Kawasaki ecco la svolta: il maxi motore è a idrogeno
Dai motori marini arriva un segnale chiaro sulla transizione energetica: il Giappone testa una nuova unità a idrogeno per le grandi navi, con risultati promettenti su efficienza ed emissioni…
Idrogeno in mare
Parlando di motori a idrogeno, i più avanti rimangono senza dubbio i giapponesi. Lo dimostrano i tanti prototipi già realizzati in ambito motociclistico nonché (ed è un bel passo avanti) navale. Un consorzio di aziende nipponiche nato da una collaborazione strategica tra Japan Engine Corporation e, guarda caso, Kawasaki Heavy Industries, ha infatti completato i test di un motore a due tempi a bassa velocità alimentato quasi interamente a idrogeno, progettato per equipaggiare le grandi navi cargo impegnate nelle rotte oceaniche. Un progetto che si inserisce nel quadro fissato dall’Organizzazione Marittima Internazionale, che punta a una riduzione del 20% delle emissioni entro il 2030 e alla neutralità carbonica intorno al 2050.

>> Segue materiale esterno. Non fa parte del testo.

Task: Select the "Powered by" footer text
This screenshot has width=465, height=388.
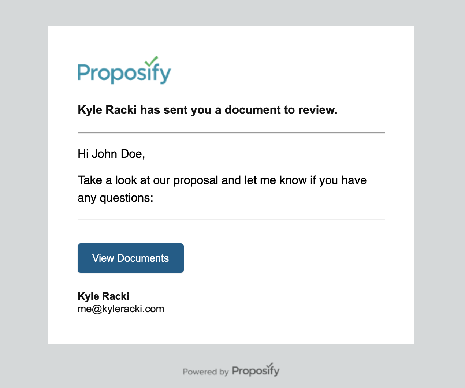Action: tap(205, 372)
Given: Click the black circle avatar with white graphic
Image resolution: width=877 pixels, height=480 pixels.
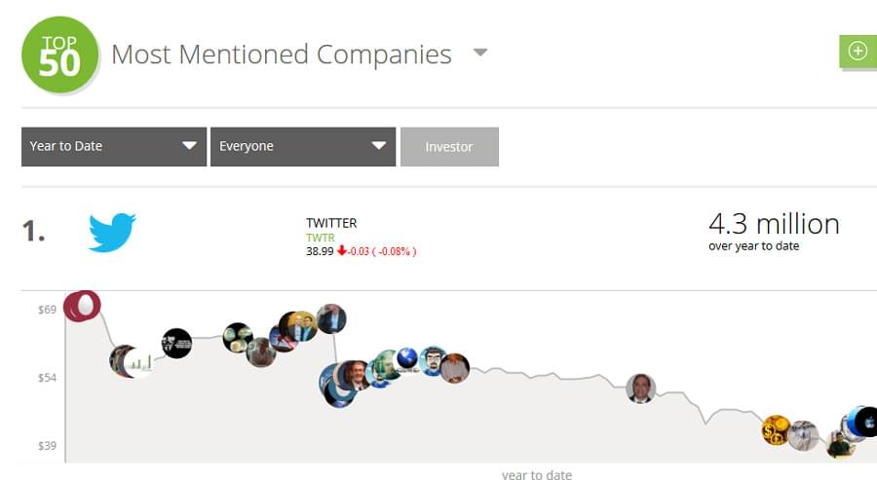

Efficienza e emissioni: i numeri
Battezzato 6UEC35LSGH, il prototipo ha dato finora prova di una combustione stabile in tutti e sei i cilindri e, in generale, di un’ottima affidabilità.
Il dato più rilevante riguarda però l’apporto dell’idrogeno: a pieno carico ha coperto oltre il 95% del fabbisogno energetico, riducendo in modo significativo le emissioni rispetto ai tradizionali motori diesel. L’uso di olio combustibile pesante resta limitato alla sola accensione pilota, una soluzione tecnica adottata per garantire affidabilità in questa fase di sviluppo, ma destinata - almeno nelle intenzioni - a lasciare spazio a una combustione completamente a idrogeno.
Un progetto industriale
Come accennato, alla base c’è la collaborazione tra Japan Engine Corporation e Kawasaki Heavy Industries, con quest’ultima impegnata nello sviluppo del sistema di alimentazione a idrogeno liquefatto. Non si tratta quindi solo di un motore, ma di un’intera piattaforma tecnologica. La roadmap è già tracciata: le prove in mare aperto sono previste per il 2028, mentre la possibile diffusione su larga scala viene indicata intorno al 2030. Restano però sfide importanti e tutt’altro che banali, in particolare legate allo stoccaggio dell’idrogeno e alla realizzazione di una rete globale di rifornimento. Le prossime verifiche si concentreranno su aspetti cruciali come la durata dei componenti e la gestione della combustione in condizioni variabili, tipiche della navigazione oceanica tra carichi elevati e condizioni meteo complesse. Un percorso, insomma, ancora lungo, ma che sembrerebbe suggerire che la transizione energetica passi anche - e forse soprattutto - dai grandi motori.